Olivier Le Fournier, Directeur général, Paris Executive Campus

Olivier Le Fournier, Directeur général, Paris Executive Campus

Comment vont évoluer les relations de NEOMA Business School avec les entreprises ?
NEOMA Business School est issue d’entités existantes qui entretenaient déjà des liens étroits avec les entreprises. Avec cette fusion, ces relations évolueront de manière significative car nous en profiterons pour revisiter nos modes opératoires avec les entreprises. En effet, lorsqu’on aborde la problématique de la relation avec les entreprises, on pense le plus souvent aux stages, à la progression de l’apprentissage, aux enseignements dispensés par des professionnels, au tutorat, aux partenariats de recherche ou encore au premier emploi.
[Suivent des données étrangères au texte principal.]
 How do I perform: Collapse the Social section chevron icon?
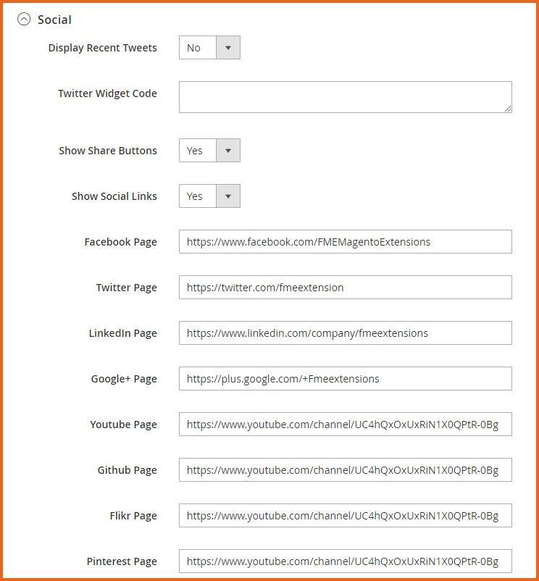point(24,20)
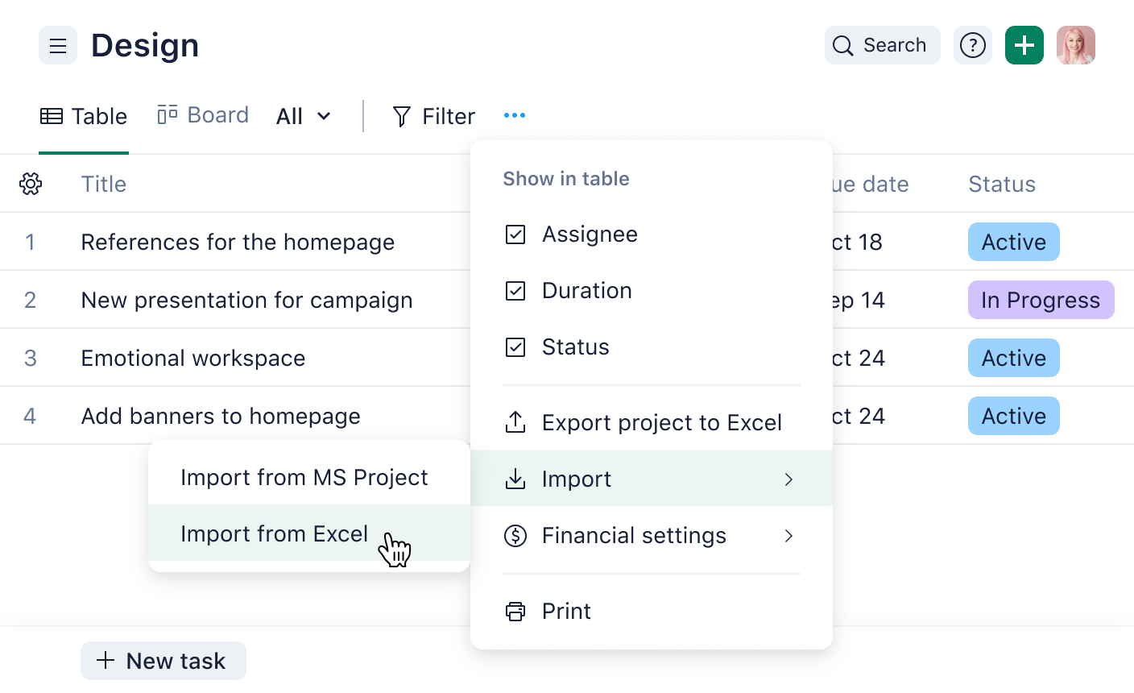1134x693 pixels.
Task: Click Print in the options menu
Action: [x=566, y=612]
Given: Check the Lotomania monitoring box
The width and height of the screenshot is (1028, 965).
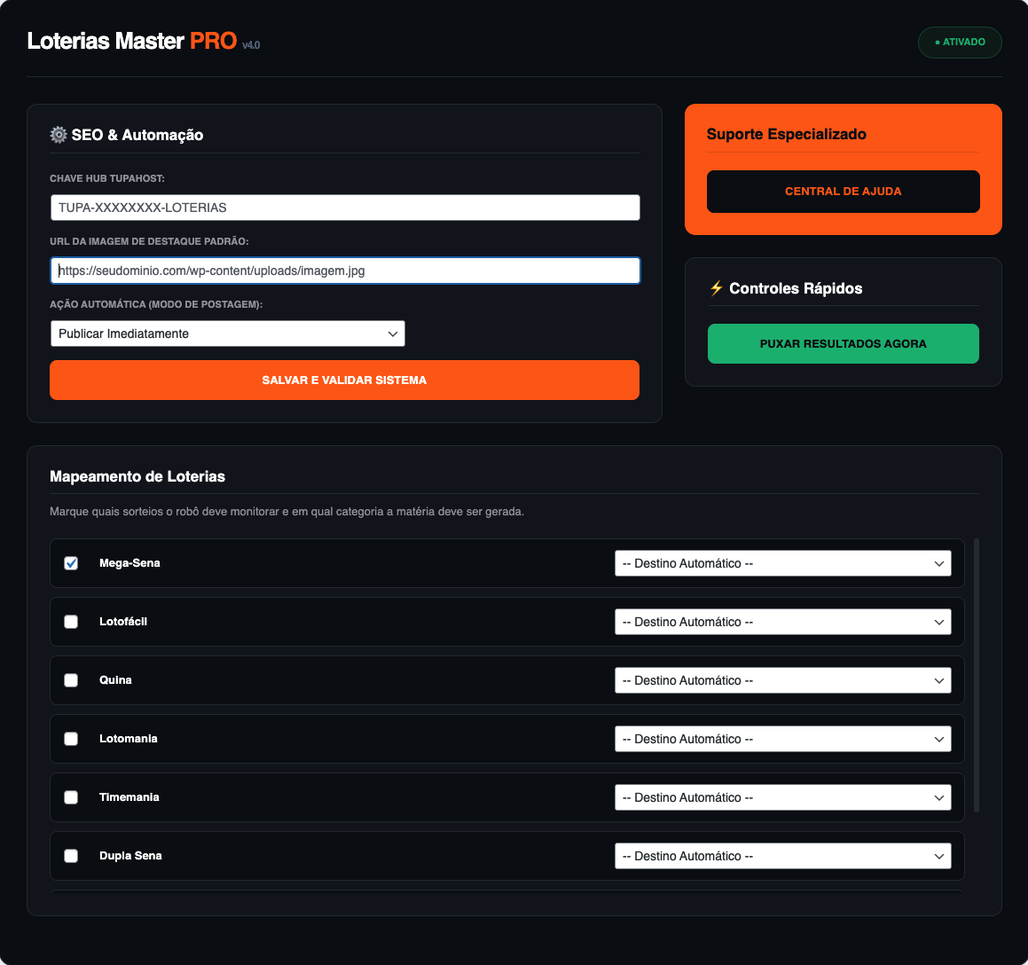Looking at the screenshot, I should pos(71,739).
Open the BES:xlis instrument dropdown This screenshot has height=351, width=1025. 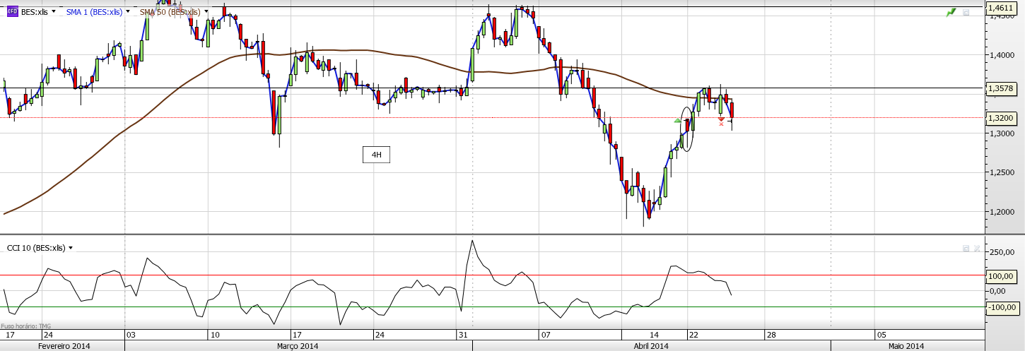pyautogui.click(x=54, y=12)
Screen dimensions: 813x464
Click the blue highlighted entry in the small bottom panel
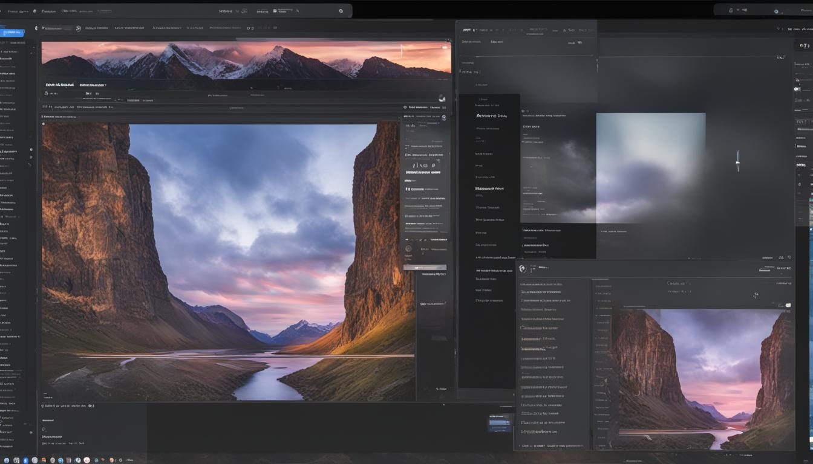pyautogui.click(x=499, y=422)
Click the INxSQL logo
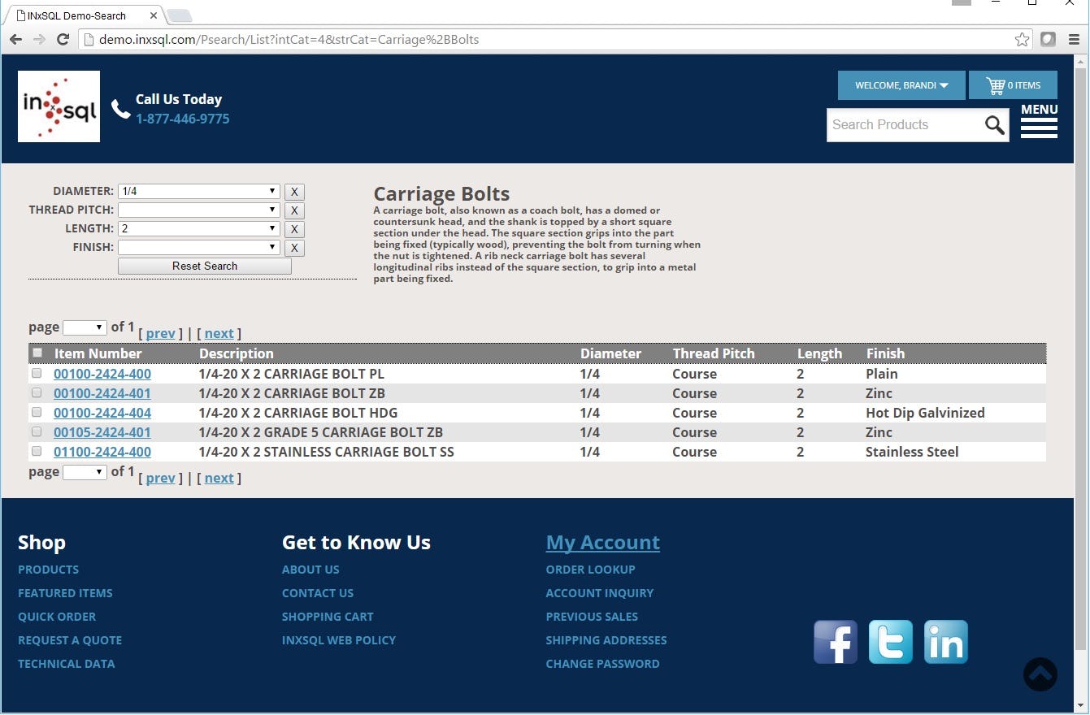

Avec notre nouvelle Ecole, nous souhaitons aller encore plus loin, notre ambition étant véritablement d’être reconnue comme le partenaire privilégié des entreprises.

 

Pourquoi les entreprises sont-elles prépondérantes dans la stratégie de l’Ecole ?
Il existe des interfaces nombreuses qui font que chacune des écoles se trouve dans une relation parcellaire. L’enjeu d’une telle fusion est de faire fonctionner l’ensemble de nos services de façon harmonieuse. A partir du moment où nous avons trois campus bien spécifiques – Reims, Rouen et Paris –, il est nécessaire de les mettre en transversalité afin d’offrir une palette complète de services aux entreprises. In fine, c’est l’entreprise qui achète notre capacité à former des leaders fiables, compétents, responsables et capables de s’adapter aux évolutions du monde de demain en manageant avec succès les entreprises qui les emploieront. Dans ces conditions, nous leur offrons des leaders qui accompagneront les changements organisationnels de leurs entreprises quels que soient les situations rencontrées.

 

« Avec ses trois campus et sa dimension internationale, NEOMA Business School place les entreprises au coeur de sa stratégie, pas seulement comme un partenaire classique mais dans le cadre d’une offre globale de services interactifs entre l’Ecole et les organisations. »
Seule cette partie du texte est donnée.